The defence of secrecy seems to pervade the
whole tribunal. The regime was clearly run on secrecy so ignorance seems to be
an easy fall-back position for defendants and is being used repeatedly through
the cases tried. At the back of the court
room the 3 elderly defendants of this Case (Case 002) can be seen cowering and doddering, often being
wheeled in and out to the bathroom. It’s
bizarre. After about two hours of seemingly inactivity the court is adjourned
and will go into closed session.
A Cambodian friend tells me before I attend
the tribunal that it is all a long dragged out game and already I can see what
he means. It is difficult for me to judge the whole process but a few things
stand out. It is 33
years since the Khmer Rouge were overthrown and it took until 2003 to start
setting up a tribunal. Since starting to
set up in 2003, the tribunal has cost nearly $150
million. In that time one man has been convicted, possibly the most evil man
after the KR leader Pol Pot who died in the 90s: Kaing Guek Eav, alias Duch, who was the
Chairman of the notorious S-21 prison. Duch received a sentence of 35 years,
then reduced to 30 years before being increased to a life sentence. I’m not
quite sure why it took 3 trials before an appropriate sentence could be reached
for a man responsible for the deaths of some 20,000 people.

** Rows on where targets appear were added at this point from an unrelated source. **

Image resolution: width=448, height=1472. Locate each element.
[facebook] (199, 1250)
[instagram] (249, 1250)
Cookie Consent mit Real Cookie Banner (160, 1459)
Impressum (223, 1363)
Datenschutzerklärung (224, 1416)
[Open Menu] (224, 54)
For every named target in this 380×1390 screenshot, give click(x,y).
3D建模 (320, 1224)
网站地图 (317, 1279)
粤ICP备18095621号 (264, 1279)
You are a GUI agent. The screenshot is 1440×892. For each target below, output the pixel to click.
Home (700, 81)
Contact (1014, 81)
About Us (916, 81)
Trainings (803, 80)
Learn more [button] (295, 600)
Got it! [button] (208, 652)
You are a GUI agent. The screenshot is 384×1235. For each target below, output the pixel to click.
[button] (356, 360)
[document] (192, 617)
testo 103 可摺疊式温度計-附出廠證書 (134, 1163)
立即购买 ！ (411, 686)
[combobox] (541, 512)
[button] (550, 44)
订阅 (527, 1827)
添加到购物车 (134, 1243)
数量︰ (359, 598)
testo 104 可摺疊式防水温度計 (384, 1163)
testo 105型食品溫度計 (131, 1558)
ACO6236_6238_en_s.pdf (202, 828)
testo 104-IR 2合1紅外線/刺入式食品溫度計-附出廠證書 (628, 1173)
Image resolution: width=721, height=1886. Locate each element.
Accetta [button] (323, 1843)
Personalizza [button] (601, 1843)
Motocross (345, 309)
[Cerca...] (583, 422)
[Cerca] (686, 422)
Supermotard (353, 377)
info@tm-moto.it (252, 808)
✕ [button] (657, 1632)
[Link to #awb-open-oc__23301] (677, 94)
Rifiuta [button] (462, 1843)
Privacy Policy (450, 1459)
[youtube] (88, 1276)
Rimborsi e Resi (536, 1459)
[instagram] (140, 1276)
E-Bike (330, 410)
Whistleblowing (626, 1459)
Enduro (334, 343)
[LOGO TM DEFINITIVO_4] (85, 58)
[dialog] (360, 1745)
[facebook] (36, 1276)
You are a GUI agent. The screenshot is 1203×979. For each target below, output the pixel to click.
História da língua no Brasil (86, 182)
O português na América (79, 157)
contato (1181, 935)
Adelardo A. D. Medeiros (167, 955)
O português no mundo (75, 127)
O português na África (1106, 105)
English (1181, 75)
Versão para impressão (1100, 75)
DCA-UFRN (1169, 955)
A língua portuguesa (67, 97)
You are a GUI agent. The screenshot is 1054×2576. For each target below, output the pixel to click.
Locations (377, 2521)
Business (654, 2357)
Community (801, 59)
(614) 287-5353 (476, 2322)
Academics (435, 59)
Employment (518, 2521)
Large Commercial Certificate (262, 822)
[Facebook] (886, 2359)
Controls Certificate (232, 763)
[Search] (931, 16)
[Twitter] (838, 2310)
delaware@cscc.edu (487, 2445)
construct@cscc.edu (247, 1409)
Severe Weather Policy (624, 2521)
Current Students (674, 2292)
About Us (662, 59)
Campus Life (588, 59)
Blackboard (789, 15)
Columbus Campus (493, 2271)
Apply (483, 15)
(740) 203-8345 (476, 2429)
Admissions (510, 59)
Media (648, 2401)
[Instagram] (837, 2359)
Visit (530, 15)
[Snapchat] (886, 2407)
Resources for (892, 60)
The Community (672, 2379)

Later I visit Tuol Seng, the S-21 prison which is maintained as a museum. The KR took over a secondary school in the
centre of Phnom Penh turning it into an unimaginably horrific torture
centre and detention centre, today still you can see the gallows, metal beds,
shackles and tens of
wooden cells where prisoners were kept in cells 1 metre
by 2 metre lying shackled down, starving, beaten and broken. Photos of the
prisoners taken on their arrival to the camp are displayed, rows of haunting
images of boys, mothers and babies, old ladies…faces of confusion, bemusement,
sadness, fear and sometimes defiant smiles. I recognise the Khmer people from the people
I know today.
After being held in S-21 prisoners were
taken to the Killing Fields by night, having being told they were going to a
new home. Loaded off trucks, one by one, people were made to kneel by pits and
bludgeoned to death under florescent floodlights to the sound of propaganda
music which blared out to drown out their screams. The most heart wrenching and
difficult part of visiting the Killing Fields is the Killing Tree where KR
soldiers (mostly boys themselves) smashed babies and children to death in front
of their mothers.
This was one of many such sites
across the country. During the horrific period of 1975-1979 some 3 million
people of a population of 8 million died of torture, execution, starvation and
disease. The regime evacuated the capital in a 3 day period and the whole
population were displaced and made to work the land for rice cultivation and
kept on basic rations, families split up and people indoctrinated. Following the overthrowing of the
KR, Cambodia was then occupied for ten years by the Vietnamese. Even today the
country is totally corrupt and far from a truly functioning democracy.
It’s
unfortunate that there cannot yet be justice or closure on the Khmer Rouge
period. Case 002 in the tribunal drags on while foreign lawyers delay
proceedings quoting Dr Dre. A third and fourth case are under investigationhowever due to alleged government interference two international investigatingjudges have resigned within a recent 6 month period. I’ve heard it suggested that these further
cases may bring out connections with current politicians and governmental
officials who are ex-Khmer Rouge cadres. To this end a tribunal held in another country could have avoided such interference.